Prefect Tasks

Prefect has to main apis that allow us to develop data pipelines the pythonic way. These are task and flow. In this section, we will deal with the task.

Task

A task is a Python function decorated with @task that represents a discrete unit of work in your workflow. Tasks are the atomic operations that make up your data pipeline. Decorate functions with @task to get starting with task and have the features below:

  • Automatic retries on failure
  • Caching based on inputs
  • Parallel execution capabilities
  • Granular observability and logging

Basic Task

Let's look at a basic task.

from prefect import task

@task
def add_numbers(a: int, b: int) -> int:
    return a + b


result = add_numbers(5, 3)
print(result)
OUTPUT20:12:53.734 | INFO | prefect - Starting temporary server on http://127.0.0.1:8106 See https://docs.prefect.io/v3/concepts/server#how-to-guides for more information on running a dedicated Prefect server. 20:12:56.518 | INFO | Task run 'add_numbers' - Finished in state Completed() 8

That's it! The @task decorator transforms your function into a Prefect task. Notice that the output is not simply the return value but a temporary server is started to execute the task.

Task with Logging

When defining complicated tasks, unlike the earlier example, we need to have some type of logging. This way we can trace any challenges.

from prefect import task, get_run_logger

@task 
def process_data(data: list) -> int:
    logger = get_run_logger()
    logger.info(f"Processing {len(data)} items")
    result = sum(data)
    logger.info(f"Sum calculated: {result}")
    return result 

result = process_data([1, 2, 3, 4, 5])
result
OUTPUT20:19:33.432 | INFO | Task run 'process_data' - Processing 5 items 20:19:33.434 | INFO | Task run 'process_data' - Sum calculated: 15 20:19:33.436 | INFO | Task run 'process_data' - Finished in state Completed()

Task Configuration - Name, Tags and Description.

So far, we have seen only cases where we are using tasks as is. However, these tasks can be configured in many different ways. For example, we can assign names, tags, description and many other attributes.

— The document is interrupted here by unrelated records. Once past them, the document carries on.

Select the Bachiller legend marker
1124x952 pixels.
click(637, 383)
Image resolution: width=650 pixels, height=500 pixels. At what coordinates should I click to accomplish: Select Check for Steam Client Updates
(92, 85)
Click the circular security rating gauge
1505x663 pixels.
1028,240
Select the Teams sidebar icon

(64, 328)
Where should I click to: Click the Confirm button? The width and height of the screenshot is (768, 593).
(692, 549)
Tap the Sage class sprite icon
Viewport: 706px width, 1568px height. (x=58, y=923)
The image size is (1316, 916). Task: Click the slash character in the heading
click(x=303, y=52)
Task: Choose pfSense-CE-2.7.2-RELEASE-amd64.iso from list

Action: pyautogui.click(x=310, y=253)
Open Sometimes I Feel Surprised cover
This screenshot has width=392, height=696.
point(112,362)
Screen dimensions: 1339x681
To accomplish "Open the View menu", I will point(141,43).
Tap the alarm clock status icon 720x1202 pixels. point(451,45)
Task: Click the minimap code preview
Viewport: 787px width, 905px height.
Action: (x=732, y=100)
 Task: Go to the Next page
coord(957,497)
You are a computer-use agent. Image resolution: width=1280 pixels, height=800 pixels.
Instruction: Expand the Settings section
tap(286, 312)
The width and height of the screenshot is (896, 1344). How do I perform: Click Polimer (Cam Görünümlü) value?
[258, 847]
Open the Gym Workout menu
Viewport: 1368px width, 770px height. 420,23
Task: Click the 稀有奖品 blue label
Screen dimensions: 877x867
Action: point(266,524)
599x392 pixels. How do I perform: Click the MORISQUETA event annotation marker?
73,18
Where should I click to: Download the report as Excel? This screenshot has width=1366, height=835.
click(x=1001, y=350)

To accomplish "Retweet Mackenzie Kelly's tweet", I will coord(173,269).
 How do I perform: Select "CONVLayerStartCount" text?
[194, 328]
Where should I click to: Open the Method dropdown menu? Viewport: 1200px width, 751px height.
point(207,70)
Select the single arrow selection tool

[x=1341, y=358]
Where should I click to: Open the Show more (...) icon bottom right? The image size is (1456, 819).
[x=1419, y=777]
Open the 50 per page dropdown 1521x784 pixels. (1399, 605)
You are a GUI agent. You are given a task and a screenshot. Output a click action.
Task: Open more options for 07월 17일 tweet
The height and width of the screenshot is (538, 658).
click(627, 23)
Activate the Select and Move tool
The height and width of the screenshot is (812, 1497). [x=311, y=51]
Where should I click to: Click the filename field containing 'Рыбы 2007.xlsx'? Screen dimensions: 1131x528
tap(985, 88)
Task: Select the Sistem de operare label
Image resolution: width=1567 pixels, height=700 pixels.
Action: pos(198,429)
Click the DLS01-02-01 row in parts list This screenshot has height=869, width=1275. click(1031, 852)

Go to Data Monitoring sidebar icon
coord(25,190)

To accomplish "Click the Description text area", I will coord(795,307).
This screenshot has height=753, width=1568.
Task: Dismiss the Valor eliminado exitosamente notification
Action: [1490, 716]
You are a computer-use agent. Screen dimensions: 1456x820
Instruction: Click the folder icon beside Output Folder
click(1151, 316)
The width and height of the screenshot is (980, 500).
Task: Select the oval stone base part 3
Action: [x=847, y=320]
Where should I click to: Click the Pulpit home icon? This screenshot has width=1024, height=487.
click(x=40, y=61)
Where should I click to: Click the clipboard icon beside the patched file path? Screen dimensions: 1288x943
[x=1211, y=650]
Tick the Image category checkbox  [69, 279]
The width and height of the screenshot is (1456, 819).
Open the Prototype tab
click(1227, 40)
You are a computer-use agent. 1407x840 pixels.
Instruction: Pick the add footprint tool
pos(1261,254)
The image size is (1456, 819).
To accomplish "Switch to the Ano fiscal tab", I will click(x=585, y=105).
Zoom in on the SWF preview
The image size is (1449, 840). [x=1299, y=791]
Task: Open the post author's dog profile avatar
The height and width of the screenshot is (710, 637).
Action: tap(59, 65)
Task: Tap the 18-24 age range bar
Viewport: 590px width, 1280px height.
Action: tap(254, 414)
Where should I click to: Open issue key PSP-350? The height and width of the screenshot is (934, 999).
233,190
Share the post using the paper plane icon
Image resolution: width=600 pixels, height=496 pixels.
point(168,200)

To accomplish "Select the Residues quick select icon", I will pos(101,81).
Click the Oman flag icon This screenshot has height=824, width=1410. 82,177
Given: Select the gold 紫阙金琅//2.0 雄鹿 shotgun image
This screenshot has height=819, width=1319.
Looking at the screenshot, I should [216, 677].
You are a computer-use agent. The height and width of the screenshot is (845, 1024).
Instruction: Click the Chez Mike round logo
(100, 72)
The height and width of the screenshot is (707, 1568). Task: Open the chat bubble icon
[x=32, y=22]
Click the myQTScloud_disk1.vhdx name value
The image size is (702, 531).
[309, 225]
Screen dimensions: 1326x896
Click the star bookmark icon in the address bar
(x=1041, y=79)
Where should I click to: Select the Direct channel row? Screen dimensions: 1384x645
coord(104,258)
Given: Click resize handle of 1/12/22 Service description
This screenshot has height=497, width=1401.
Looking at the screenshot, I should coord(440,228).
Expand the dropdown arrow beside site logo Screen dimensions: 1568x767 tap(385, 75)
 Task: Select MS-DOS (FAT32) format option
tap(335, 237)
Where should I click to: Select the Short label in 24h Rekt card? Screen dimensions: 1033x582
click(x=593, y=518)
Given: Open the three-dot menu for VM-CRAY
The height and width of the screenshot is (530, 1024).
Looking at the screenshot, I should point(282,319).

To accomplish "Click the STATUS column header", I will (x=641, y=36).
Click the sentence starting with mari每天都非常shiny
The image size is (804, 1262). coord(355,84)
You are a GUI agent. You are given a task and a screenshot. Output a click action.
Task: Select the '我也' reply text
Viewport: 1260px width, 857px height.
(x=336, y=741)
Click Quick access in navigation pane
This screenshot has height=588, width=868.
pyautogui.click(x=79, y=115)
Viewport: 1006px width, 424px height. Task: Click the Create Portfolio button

Task Name, Description and Tags

Let's see how to define a task name, description and tags. We will use these features in the future where we compile tasks into a flow.

@task(name="fetch-data")
def fetch_data():
    pass

@task(name="transform-data", description="Transforms data from API")
def transform_data():
    pass

@task(tags=["processed-data"])
def load_data():
    pass